What makes me think this is a bubble is the amount of emotion behind the decision making process (plus the fact that almost nobody is making a dime with this so far).

astrobe_ · 2h ago
"Isn't it just temporary, and AI will get better?"

There are 2 instances of the word "understand" in the first paragraph, 3 if you count the beginning of the second.

In my book, "understanding" is a synonym for "intelligence" - the roots of the word are "read between the lines", where something else that just knowledge is, the ability to use and manipulate knowledge [1].

But the thing is, despite this tech being classified as "artificial intelligence", it does not understand a thing - or so little.

So, if we extrapolate Betteridge's law of headlines, no it is not temporary for this type of technology. But I think connecting it with formal computations - inference engines for formal logic, calculators [2], etc. could be amazing.

[1] https://en.wiktionary.org/wiki/intelligence - well, yes, that's a bit cherry-picked.

[2] https://arxiv.org/abs/2406.03445 - amazing result, and maybe will find out that it is exactly what we do "under the skull", but doing arithmetic with Fourier transforms is not the best use of a microprocessor.

ramoz · 50m ago
The underlying model architectures have issues that perpetuate as models get better. We're still using transformers and RL.

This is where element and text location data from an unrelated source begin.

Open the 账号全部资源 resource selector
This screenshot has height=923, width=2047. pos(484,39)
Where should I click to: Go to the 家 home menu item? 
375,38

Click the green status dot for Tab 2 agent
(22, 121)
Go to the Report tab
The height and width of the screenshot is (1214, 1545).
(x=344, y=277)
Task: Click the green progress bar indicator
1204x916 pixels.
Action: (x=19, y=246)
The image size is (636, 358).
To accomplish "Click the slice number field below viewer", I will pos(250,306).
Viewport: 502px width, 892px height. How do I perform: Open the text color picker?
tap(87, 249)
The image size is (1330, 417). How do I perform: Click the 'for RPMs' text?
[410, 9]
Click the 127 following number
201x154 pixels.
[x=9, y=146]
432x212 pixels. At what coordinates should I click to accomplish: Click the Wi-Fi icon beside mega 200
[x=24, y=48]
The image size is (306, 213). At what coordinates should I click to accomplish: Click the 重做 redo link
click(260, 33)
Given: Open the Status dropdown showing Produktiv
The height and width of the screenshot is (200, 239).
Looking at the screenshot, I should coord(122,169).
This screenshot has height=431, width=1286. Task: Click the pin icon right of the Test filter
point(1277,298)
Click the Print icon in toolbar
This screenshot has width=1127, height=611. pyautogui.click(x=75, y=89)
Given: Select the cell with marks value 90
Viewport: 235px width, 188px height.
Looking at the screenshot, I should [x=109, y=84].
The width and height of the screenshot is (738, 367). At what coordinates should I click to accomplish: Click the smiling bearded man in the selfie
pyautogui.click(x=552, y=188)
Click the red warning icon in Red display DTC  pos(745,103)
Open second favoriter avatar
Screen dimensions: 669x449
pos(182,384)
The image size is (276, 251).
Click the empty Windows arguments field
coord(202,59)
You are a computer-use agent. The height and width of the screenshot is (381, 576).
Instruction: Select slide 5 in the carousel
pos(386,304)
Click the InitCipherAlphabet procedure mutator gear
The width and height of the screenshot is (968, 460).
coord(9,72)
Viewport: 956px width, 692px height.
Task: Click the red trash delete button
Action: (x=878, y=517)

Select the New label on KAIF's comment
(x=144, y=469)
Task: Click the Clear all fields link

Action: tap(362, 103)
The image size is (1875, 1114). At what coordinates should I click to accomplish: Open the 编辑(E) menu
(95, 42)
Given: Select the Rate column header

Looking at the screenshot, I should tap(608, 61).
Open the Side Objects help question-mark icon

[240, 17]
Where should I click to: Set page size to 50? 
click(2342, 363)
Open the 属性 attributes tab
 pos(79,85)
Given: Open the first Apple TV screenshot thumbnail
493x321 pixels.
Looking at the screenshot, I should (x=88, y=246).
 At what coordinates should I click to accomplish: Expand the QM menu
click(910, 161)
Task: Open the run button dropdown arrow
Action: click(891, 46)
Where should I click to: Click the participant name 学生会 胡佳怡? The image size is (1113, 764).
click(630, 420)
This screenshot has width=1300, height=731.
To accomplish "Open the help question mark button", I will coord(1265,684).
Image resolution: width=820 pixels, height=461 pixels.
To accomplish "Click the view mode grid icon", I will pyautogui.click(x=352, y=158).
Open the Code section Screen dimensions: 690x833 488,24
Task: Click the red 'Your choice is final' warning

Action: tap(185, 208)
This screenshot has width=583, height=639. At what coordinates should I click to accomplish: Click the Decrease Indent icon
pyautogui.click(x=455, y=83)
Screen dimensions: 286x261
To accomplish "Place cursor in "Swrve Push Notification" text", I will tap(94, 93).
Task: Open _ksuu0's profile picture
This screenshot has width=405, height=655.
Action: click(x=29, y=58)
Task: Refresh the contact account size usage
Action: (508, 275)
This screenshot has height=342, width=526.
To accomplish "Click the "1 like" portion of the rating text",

  * Optimized for task completion, with limited attention resources for global alignment (RL/RLAIF reward loops/hacking)
  * These systems run outside of chat now.  file systems, CLIs, DBs, browsers → real-world side‑effects that you cannot train for. Hallucination becomes a problem of contradiction in the real world, and alignment is something an agent will struggle with as it's optimized to complete tasks. Which is why you see things like databases being dropped today. 
  * These are baked-in problems, not even considering the the adversarial nuances of things like prompt injection.
As AI advances, so do these issues.

Maybe it's cliche from an AI safety perspective. But I can never get over https://en.wikipedia.org/wiki/Instrumental_convergence as we see micro instances of it in our day-to-day with today's agents. Again, an issue that has existed from the dawn of these types of models. https://www.youtube.com/watch?v=s5qqjyGiBdc&t=1853s

bestouff · 4h ago
Self-inflicted nightmare.
deadbabe · 2h ago
I just imagined a future where not only are programs entirely vibe coded and vibe debugged, but even the end users interact with them entirely through vibing. Wow.
nutjob2 · 3h ago
The better programmer you are, the better the software you're going to get using LLMs. But the worst programmers are leaning on LLMs the most.

The paradox is that the better LLMs get, the more serious the bugs will be because the software will seem ok, only to blow up after people have developed a false sense of security.